None of that is very comfortable, of course. I’m with Peter in Spirit—let’s stay on the mountaintop and build a shrine and try to remember how good it feels to bask in the mountain air and the feeling of God’s embrace. Let’s not leave this place and descend back into the realm of human suffering and constant problems and feelings of forsakenness.
But here’s the thing. When the disciples were at the mountaintop, they had an awesome vision but were not at all that awed by it. They were confused and confounded—they were enthused and maybe even made to feel good by what they were seeing and hearing, but it is clear from their actions that they do not know quite what to make of what is happening to them. And, so, Peter tries to fill the awkward emptiness of the moment by trivialities, by being busy doing things that will not advance Jesus’ mission a single inch. It is as they descend to the valley with Jesus, when they witness him confronting human brokenness with the love and power of God, that we read that everyone one is “awed at the greatness of God.”

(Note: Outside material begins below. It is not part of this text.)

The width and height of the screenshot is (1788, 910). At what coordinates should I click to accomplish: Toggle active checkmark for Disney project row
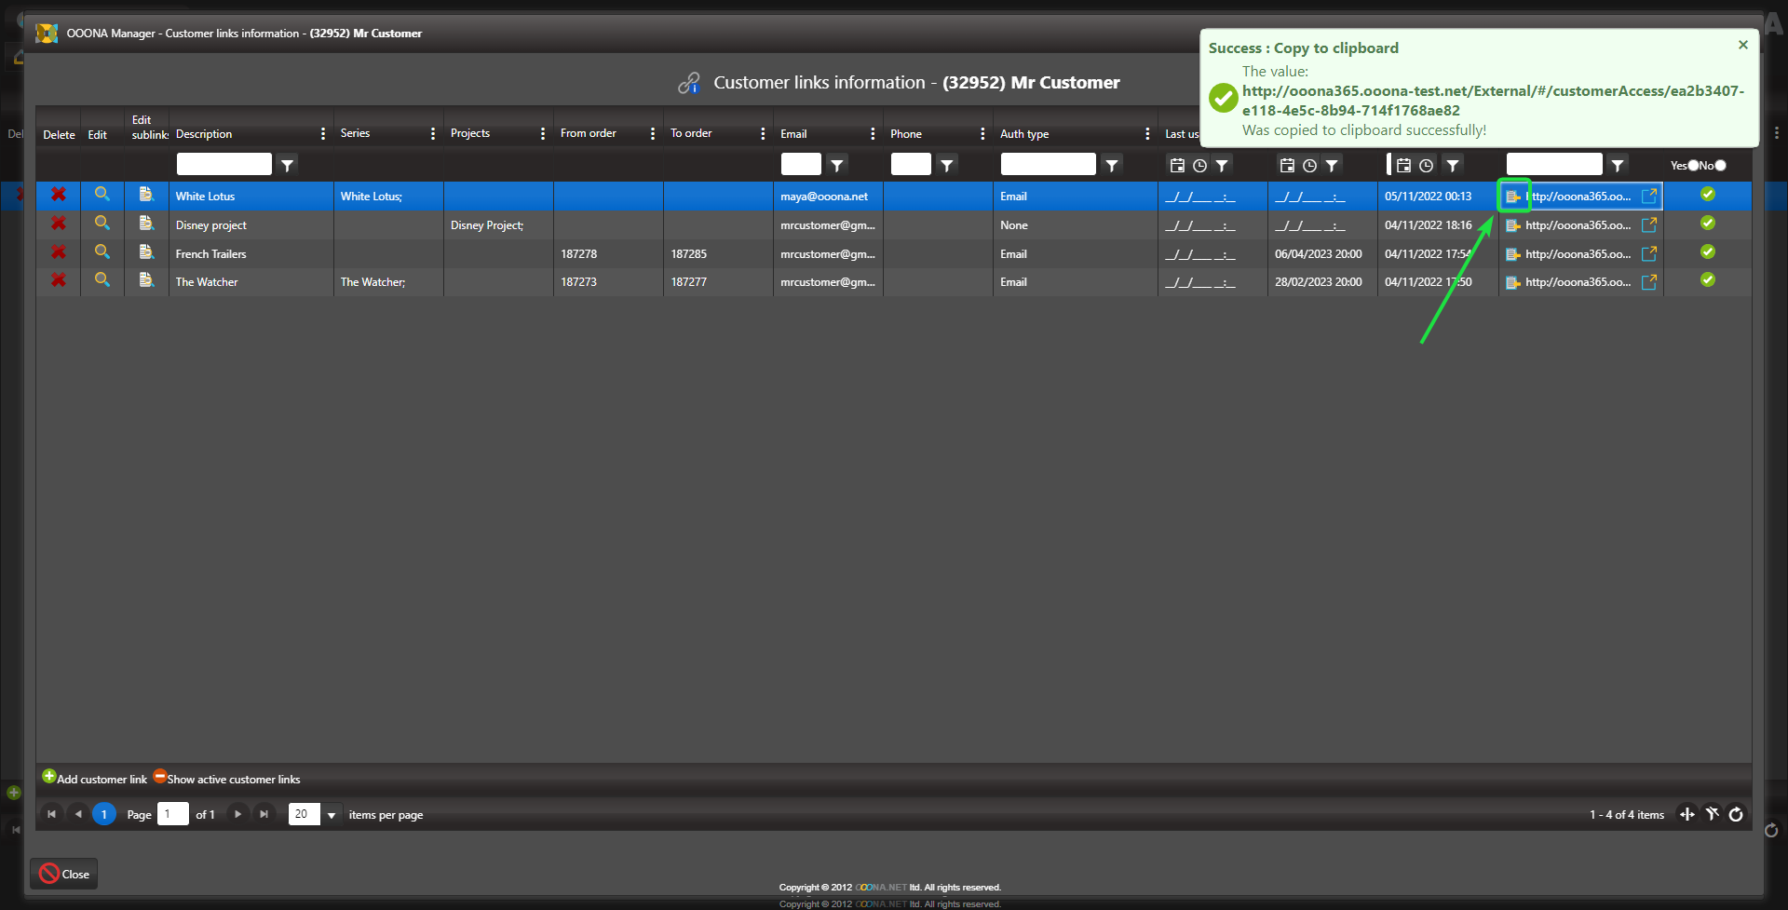click(1707, 224)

Seminary professor Claudio Carvalhaes writes: “Unless we get out of the fortress of our worship spaces, and rebuke the unclean spirits of the powers that be, and shed light into the lives of the poor of our communities, we will never know what transfiguration means. Glory will be an unknown word and experience. We can have a sound theology and say that in that passage, Jesus is the point of beginning and end, the past and the future giving weight to our present, the conciliation of opposite poles, the connection between the shadow and the light of God, the incarnation of the most divine glory. However, if in the name and by the grace of God we cannot heal the boys and girls of our own people and give them back to their parents we will never know what transfiguration means, what shared glory looks like and we will never be “astounded at the greatness of God.”[1]

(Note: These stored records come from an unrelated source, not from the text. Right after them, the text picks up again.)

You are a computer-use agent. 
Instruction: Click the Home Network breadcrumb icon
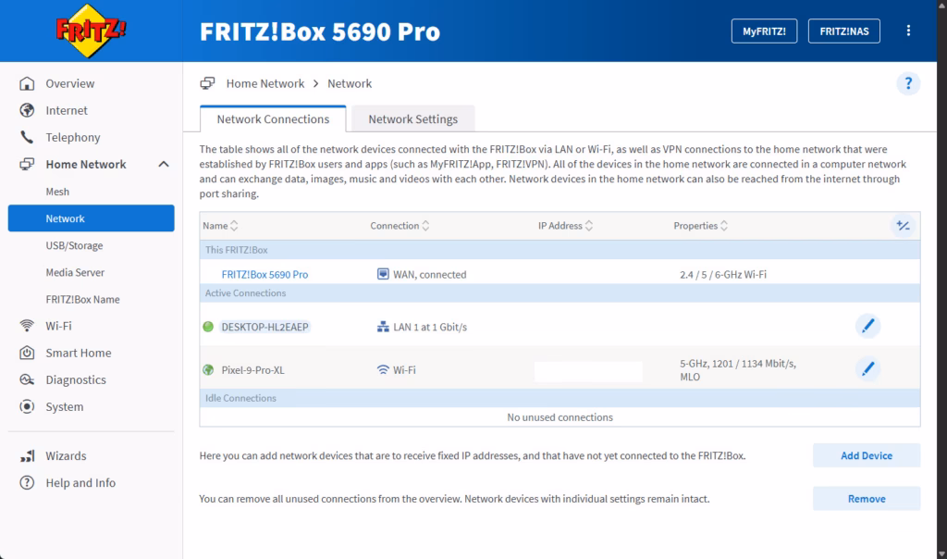click(208, 83)
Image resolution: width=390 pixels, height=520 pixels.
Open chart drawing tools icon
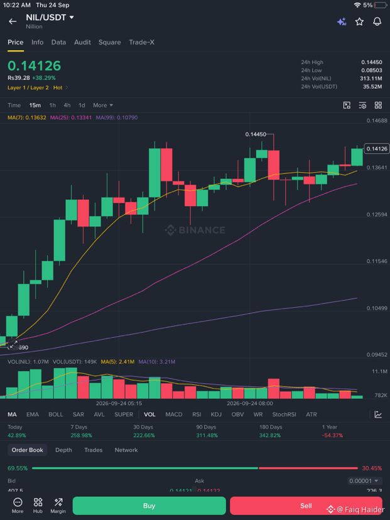click(347, 106)
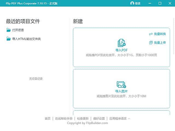The height and width of the screenshot is (131, 175).
Task: Click the batch upload icon
Action: pos(151,43)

It’s not about our encampments, our structures, our buildings, our places of sanctuary and refuge—our fortresses. The greatness of God is not built to impress in that way. Instead, the greatness of God is what we find when we are on the move, when we descend to the valley of human suffering and need, when we get real and focus with people on what really matters, when we let go of the moments and the memories of past glories just a little, at least enough to awaken to the moment we are in. The greatness of God is God’s power to heal and renew and give hope where there has been none. The greatness of God is not on the mountaintop but in the valley. It’s not behind us, friends, but in front of us. In the name of God, our creator and redeemer. Amen.